Recordações dos corpos dos mortos

Recordações dos corpos dos mortos
(Foto: Bob Sousa)

 

“Eros, penetrando na consciência, é movido pela recordação; assim, protesta contra a ordem de renúncia; usa a memória em seu esforço para derrotar o tempo num mundo dominado pelo tempo.”
Herbert Marcuse,
Eros e civilização

A mais recente criação de Zé Henrique de Paula para o Núcleo Experimental – o musical Codinome Daniel, cuja dramaturgia também é assinada pelo diretor – recupera as últimas seis décadas da história política e cultural do país, imprimindo à iniciativa a marca do contemporâneo, isto é, promovendo uma intrincada reflexão sobre o aqui-agora do Brasil, prestes a rememorar os sessenta anos do golpe de 1964, responsável pela instauração de uma ditadura civil-militar que durou vinte e um anos e, hoje, está morta, sim, mas não de todo sepultada – como os acontecimentos do 8 de janeiro de 2023 e as revelações deste 8 de fevereiro, quando o presente texto está sendo finalizado, deixam transparecer.

● Dados abaixo
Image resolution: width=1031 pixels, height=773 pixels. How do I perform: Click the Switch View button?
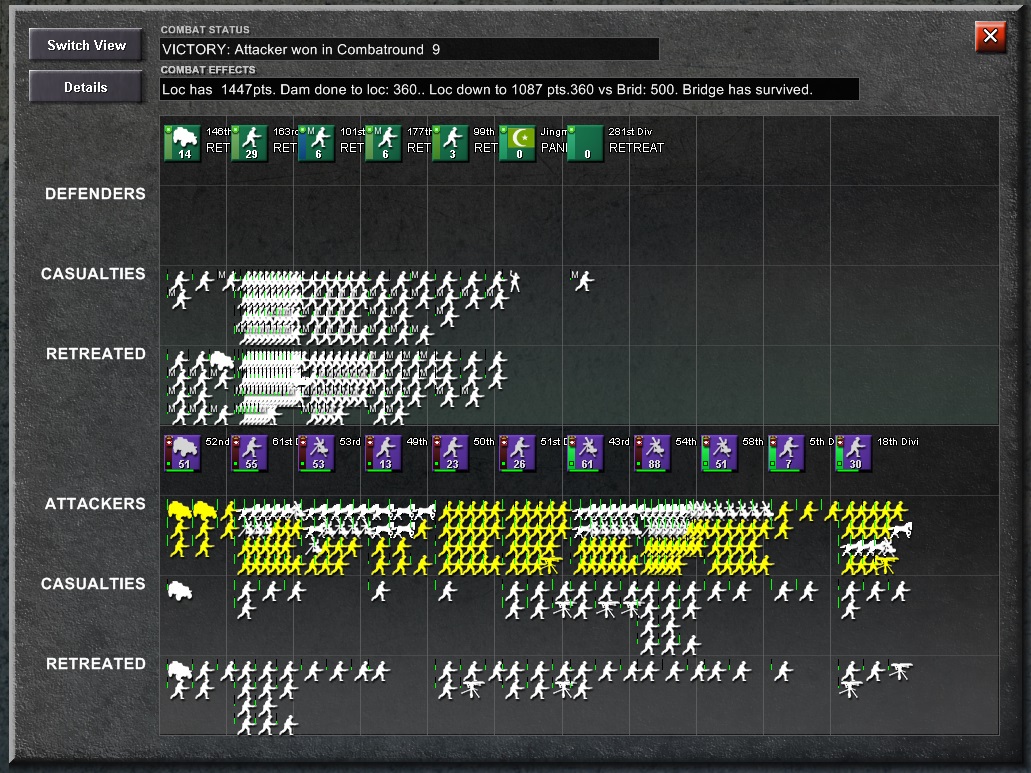(x=85, y=45)
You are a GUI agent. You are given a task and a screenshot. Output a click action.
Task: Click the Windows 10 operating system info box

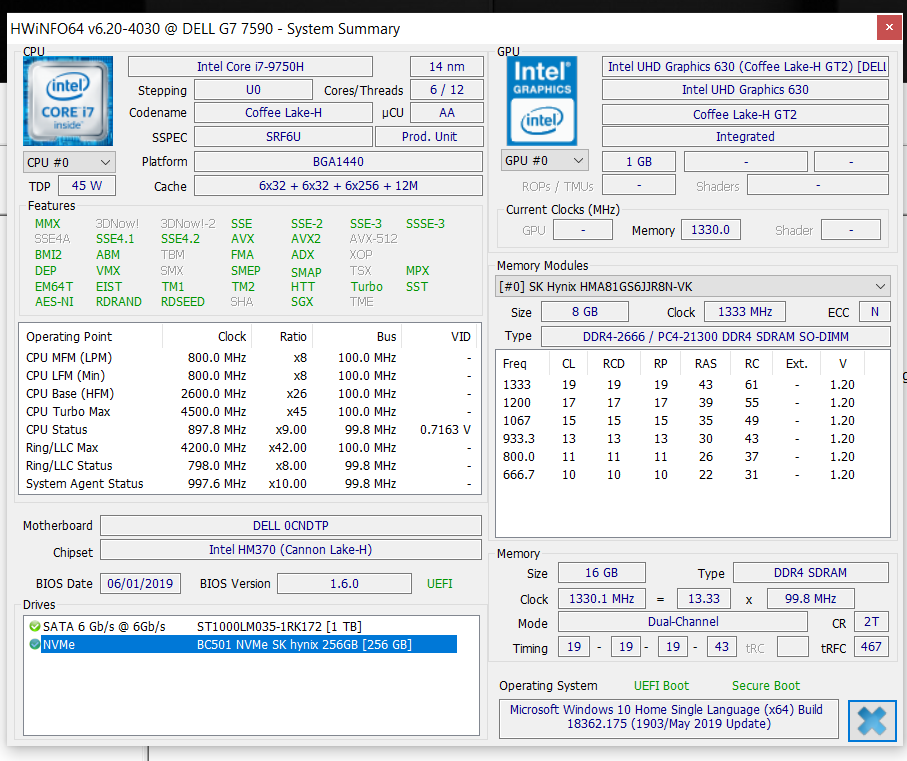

● Enunciado
Reescreva de forma mais concisa o parágrafo do texto apresentado que começa com "A mais recente criação", preservando seus fatos principais. Não é preciso consultar os dados.

● Resposta
Codinome Daniel, o musical mais recente de Zé Henrique de Paula para o Núcleo Experimental, com dramaturgia também assinada pelo diretor, revisita as últimas seis décadas da história política e cultural do Brasil e reflete sobre o presente do país, às vésperas dos sessenta anos do golpe de 1964. A ditadura civil-militar instaurada por esse golpe durou vinte e um anos e está morta, mas não de todo sepultada. Isso se vê nos acontecimentos de 8 de janeiro de 2023 e nas revelações do 8 de fevereiro em que o texto foi finalizado.